Malgré le silence assourdissant des médias, les déroutes droite et gauche institutionnelles ont bien eu lieu. Il ne pouvait en être autrement.

Sans rentrer dans les tambouilles et les analyses politiques que les « spécialistes », cette nouvelle caste de gourous, nous rebattent les oreilles, nous pouvons au moins faire un double constat. Si Fillon, s’était allié à Debout la France, il aurait été, d’une courte tête, le premier, donc au deuxième tour. Perdu ! Encore plus nettement, si le PS, dont la déroute ne faisait aucun doute, s’était rallié aux insoumis, Mélenchon aurait été le grand gagnant de cette journée électorale. Vlan ! perdu la aussi. Le intérêts des apparatchik ont prévalu et expliquent que, pour ces deux là au moins, cela se soit mal passé. La déception s’est invitée au rendez-vous. Les intérêts des barons de la politique sont bien trop forts et la conservation, le reclassement de ceux-ci a donc commencé à s’opérer. C’est déjà le cas au PS et chez les amis de Sarkozy, mais pas seulement. Il faut s’attendre à ce que cela se poursuivre dans les semaines et mois à venir même si, très certainement, cela ne changera pas la physionomie générale du système en place.

Aujourd’hui, nous avons ce triste reflet d’une France dans laquelle circule dans ses veines un flux primordial profondément conservateur. Au lendemain de ce premier tour, c’est notre troisième constat. C’est tout simplement mathématique : il suffit d’additionner les scores de Macron, Le Pen, Fillon et Saint-Aignan pour s’apercevoir que plus de 70 % des votants s’expriment en faveur de cet éventail allant d’une droite modérée, bon teint, à sa frange la plus extrême.
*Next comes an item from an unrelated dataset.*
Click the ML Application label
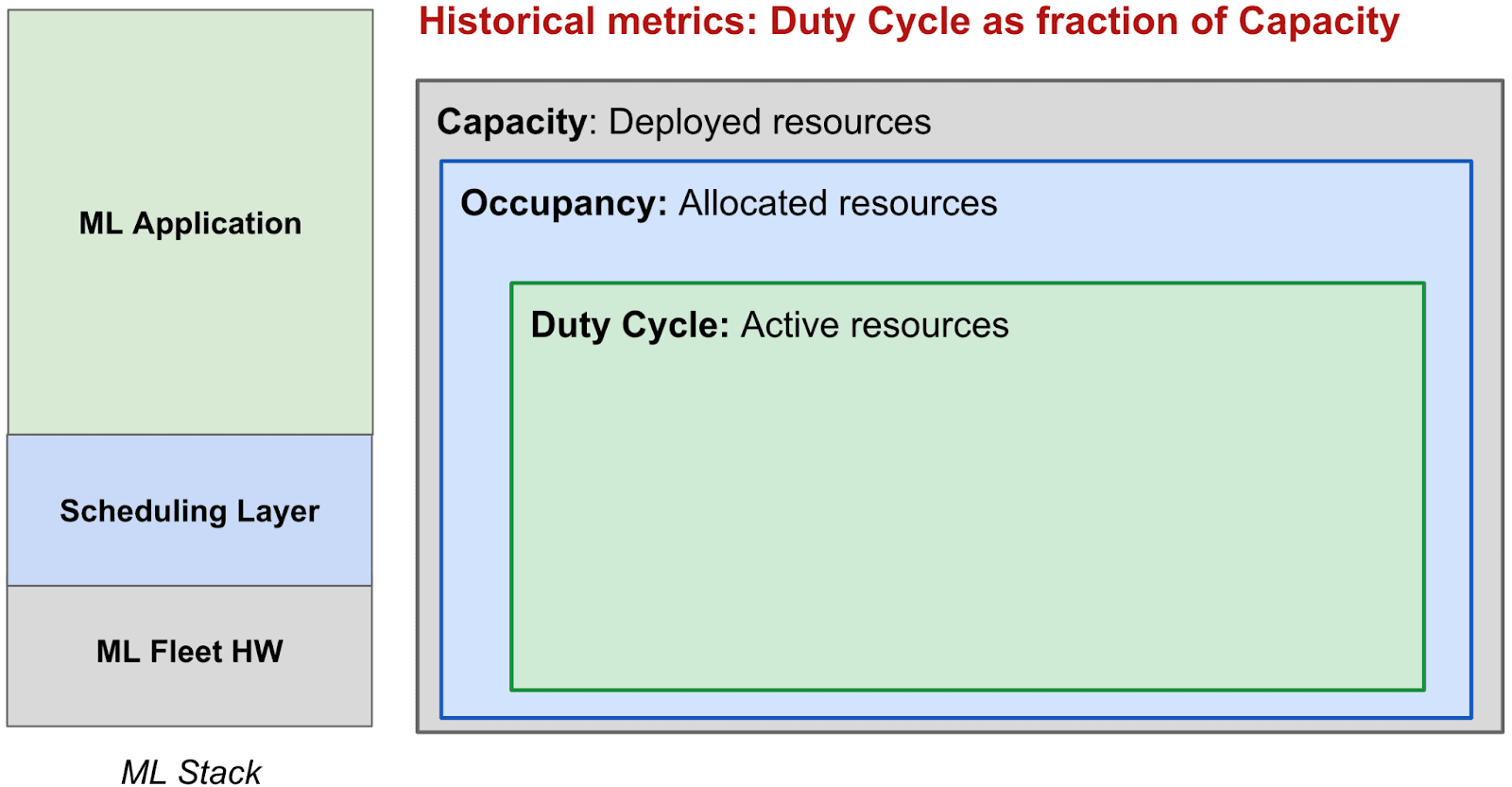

Le dernier quart des électeurs se trouve à gauche avec tout ce que cela suppose de bon… et de moins bon.

Le réalisme nous oblige à dire que cette mascarade n’est, malheureusement, pas en voie d’extinction. Plus que jamais, malgré le fort vent de face qui ralentit notre marche, il faut continuer à développer des réflexes d’abstention et du vote blanc marquant ainsi notre refus de participer à un ordre établi qui n’est et ne sera jamais le nôtre.